TASK DETAILS:
From the first line of the data below, copy each line up to the one containing "Select From Base32", and include that line too.

Content starts

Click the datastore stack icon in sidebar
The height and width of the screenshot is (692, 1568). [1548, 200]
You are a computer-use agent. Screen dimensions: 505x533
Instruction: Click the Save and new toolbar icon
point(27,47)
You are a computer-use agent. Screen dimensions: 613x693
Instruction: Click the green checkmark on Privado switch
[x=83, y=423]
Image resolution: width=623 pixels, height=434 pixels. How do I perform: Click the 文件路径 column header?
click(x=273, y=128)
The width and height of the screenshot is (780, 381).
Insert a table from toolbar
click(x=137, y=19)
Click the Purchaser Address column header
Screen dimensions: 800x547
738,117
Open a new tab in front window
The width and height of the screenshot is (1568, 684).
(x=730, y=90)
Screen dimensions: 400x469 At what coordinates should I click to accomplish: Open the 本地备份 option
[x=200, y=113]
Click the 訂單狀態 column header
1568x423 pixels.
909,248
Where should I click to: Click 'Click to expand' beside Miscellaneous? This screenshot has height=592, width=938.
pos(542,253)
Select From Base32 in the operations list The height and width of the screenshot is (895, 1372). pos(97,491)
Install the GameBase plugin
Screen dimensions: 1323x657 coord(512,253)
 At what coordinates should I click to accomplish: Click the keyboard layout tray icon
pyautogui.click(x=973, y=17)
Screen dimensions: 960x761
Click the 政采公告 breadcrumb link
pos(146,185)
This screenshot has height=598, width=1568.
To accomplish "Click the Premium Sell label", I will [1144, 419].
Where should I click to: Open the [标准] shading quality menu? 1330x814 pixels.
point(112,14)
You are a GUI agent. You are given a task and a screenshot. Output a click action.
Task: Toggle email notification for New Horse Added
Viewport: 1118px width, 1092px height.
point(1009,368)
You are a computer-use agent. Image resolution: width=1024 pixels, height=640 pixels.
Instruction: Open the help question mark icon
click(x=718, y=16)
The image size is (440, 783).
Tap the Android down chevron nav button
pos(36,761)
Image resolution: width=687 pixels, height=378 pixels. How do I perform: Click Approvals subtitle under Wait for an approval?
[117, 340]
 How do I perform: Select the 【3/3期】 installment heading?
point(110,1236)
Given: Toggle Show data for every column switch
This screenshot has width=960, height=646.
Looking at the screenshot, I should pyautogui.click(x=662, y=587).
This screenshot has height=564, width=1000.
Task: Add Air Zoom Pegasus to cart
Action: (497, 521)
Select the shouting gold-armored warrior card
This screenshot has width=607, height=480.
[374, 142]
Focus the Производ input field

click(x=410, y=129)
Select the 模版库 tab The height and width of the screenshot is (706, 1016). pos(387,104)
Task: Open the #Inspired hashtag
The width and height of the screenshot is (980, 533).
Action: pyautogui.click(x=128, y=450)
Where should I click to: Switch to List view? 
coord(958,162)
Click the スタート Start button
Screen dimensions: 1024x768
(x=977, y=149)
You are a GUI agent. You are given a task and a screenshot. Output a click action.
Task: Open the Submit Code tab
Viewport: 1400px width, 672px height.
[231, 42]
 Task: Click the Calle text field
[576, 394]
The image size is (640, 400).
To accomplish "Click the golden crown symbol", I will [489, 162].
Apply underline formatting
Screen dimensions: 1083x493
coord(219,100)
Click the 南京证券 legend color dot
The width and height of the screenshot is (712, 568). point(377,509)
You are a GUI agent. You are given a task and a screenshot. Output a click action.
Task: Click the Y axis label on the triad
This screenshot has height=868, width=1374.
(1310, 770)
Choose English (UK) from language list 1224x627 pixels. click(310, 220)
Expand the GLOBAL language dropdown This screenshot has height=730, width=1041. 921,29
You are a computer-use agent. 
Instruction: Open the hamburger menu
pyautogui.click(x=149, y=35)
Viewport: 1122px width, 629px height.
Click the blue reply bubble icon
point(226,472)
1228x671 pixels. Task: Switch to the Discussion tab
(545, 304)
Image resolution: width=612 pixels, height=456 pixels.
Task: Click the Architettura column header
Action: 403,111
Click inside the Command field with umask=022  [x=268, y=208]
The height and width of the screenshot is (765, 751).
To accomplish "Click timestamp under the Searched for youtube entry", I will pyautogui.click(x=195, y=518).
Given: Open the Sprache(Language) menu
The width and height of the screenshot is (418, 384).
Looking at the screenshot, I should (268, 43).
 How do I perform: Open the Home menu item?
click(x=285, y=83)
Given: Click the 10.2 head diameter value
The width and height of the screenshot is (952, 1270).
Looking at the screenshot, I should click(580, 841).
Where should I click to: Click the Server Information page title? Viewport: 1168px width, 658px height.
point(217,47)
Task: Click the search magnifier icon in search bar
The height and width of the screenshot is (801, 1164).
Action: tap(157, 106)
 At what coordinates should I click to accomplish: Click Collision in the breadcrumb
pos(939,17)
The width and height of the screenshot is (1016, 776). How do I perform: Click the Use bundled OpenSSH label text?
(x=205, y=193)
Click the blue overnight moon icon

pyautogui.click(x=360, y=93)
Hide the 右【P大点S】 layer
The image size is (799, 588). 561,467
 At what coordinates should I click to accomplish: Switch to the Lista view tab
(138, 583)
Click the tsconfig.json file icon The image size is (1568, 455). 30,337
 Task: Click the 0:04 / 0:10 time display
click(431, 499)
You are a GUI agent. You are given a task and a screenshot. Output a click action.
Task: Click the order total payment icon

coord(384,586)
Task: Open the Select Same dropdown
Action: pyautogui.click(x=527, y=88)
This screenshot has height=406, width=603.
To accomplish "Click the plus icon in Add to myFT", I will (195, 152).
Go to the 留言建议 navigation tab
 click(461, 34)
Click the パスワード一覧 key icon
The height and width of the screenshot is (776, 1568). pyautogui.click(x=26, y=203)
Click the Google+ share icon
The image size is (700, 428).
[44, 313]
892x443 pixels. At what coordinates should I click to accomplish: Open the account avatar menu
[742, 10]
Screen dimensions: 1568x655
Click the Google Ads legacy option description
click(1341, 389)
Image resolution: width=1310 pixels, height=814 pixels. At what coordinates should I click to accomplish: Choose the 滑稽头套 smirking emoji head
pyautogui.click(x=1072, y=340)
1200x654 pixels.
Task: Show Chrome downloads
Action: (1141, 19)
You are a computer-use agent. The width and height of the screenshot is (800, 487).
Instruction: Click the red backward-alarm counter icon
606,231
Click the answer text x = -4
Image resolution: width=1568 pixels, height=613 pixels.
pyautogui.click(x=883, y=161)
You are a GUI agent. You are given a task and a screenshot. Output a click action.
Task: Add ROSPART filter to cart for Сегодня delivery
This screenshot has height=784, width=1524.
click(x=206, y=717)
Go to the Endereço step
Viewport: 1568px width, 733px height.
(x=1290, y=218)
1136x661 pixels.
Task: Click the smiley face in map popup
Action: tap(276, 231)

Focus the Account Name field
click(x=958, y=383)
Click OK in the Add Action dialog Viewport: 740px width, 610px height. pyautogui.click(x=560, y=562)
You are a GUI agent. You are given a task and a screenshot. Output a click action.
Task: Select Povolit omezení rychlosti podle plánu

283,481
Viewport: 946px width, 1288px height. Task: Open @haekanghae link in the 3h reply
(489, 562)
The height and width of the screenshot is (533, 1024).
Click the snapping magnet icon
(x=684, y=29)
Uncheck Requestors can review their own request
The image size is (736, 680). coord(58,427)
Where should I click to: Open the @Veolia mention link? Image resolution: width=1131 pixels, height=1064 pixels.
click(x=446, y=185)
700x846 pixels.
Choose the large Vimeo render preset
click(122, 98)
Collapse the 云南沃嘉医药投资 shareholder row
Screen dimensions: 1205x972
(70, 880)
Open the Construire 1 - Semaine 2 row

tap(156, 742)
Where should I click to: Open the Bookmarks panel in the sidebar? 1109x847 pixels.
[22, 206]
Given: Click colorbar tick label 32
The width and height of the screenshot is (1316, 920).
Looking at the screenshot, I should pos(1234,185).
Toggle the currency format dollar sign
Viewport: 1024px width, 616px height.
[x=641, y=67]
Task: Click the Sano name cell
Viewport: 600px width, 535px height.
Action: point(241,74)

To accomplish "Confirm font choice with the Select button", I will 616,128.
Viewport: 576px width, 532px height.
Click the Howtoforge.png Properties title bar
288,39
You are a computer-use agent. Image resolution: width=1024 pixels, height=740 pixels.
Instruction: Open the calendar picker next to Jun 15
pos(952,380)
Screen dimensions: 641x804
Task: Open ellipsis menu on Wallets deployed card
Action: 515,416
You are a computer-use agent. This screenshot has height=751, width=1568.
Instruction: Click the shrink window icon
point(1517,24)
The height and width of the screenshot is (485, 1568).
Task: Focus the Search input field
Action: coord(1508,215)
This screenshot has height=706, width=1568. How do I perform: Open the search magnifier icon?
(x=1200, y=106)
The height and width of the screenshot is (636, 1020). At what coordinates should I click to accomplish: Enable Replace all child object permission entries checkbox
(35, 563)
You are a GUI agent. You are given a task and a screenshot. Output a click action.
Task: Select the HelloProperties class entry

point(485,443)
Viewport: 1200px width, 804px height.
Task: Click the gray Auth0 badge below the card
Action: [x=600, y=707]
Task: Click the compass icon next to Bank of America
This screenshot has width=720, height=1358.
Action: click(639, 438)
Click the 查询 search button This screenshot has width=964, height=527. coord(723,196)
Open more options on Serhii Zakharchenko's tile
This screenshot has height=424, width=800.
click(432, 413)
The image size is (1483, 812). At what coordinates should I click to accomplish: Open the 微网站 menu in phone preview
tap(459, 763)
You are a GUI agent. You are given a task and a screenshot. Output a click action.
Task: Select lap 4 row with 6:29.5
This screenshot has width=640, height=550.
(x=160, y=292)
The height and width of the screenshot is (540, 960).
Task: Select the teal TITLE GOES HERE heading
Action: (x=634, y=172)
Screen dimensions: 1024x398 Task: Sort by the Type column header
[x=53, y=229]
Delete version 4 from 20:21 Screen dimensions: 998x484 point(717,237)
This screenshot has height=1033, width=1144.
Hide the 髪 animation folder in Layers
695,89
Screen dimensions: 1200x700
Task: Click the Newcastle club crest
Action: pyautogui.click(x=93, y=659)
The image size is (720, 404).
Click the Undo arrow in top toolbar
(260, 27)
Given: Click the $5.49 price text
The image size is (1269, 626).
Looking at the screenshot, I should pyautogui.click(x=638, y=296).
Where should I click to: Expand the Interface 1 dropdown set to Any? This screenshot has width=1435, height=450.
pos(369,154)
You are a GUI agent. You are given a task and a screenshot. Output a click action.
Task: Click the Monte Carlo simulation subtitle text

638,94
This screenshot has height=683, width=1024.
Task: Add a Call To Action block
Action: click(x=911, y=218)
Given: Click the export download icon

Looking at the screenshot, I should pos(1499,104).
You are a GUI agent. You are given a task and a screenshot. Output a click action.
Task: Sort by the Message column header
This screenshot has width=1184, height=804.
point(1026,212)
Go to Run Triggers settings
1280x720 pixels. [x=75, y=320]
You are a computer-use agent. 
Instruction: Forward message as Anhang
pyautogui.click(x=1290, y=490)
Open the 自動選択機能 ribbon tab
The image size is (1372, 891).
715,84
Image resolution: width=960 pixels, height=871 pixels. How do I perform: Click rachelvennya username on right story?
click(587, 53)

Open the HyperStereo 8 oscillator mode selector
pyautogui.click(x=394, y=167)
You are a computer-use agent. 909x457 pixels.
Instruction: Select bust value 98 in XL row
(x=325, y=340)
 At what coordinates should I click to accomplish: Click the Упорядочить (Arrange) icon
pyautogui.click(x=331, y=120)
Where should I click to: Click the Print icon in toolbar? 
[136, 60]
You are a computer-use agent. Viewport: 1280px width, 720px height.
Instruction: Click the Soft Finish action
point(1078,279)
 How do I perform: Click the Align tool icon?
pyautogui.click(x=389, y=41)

Content ends

RESPONSE BELOW:
Click the datastore stack icon in sidebar
The height and width of the screenshot is (692, 1568). [1548, 200]
You are a computer-use agent. Screen dimensions: 505x533
Instruction: Click the Save and new toolbar icon
point(27,47)
You are a computer-use agent. Screen dimensions: 613x693
Instruction: Click the green checkmark on Privado switch
[x=83, y=423]
Image resolution: width=623 pixels, height=434 pixels. How do I perform: Click the 文件路径 column header?
click(x=273, y=128)
The width and height of the screenshot is (780, 381).
Insert a table from toolbar
click(x=137, y=19)
Click the Purchaser Address column header
Screen dimensions: 800x547
738,117
Open a new tab in front window
The width and height of the screenshot is (1568, 684).
(x=730, y=90)
Screen dimensions: 400x469 At what coordinates should I click to accomplish: Open the 本地备份 option
[x=200, y=113]
Click the 訂單狀態 column header
1568x423 pixels.
909,248
Where should I click to: Click 'Click to expand' beside Miscellaneous? This screenshot has height=592, width=938.
pos(542,253)
Select From Base32 in the operations list The height and width of the screenshot is (895, 1372). pos(97,491)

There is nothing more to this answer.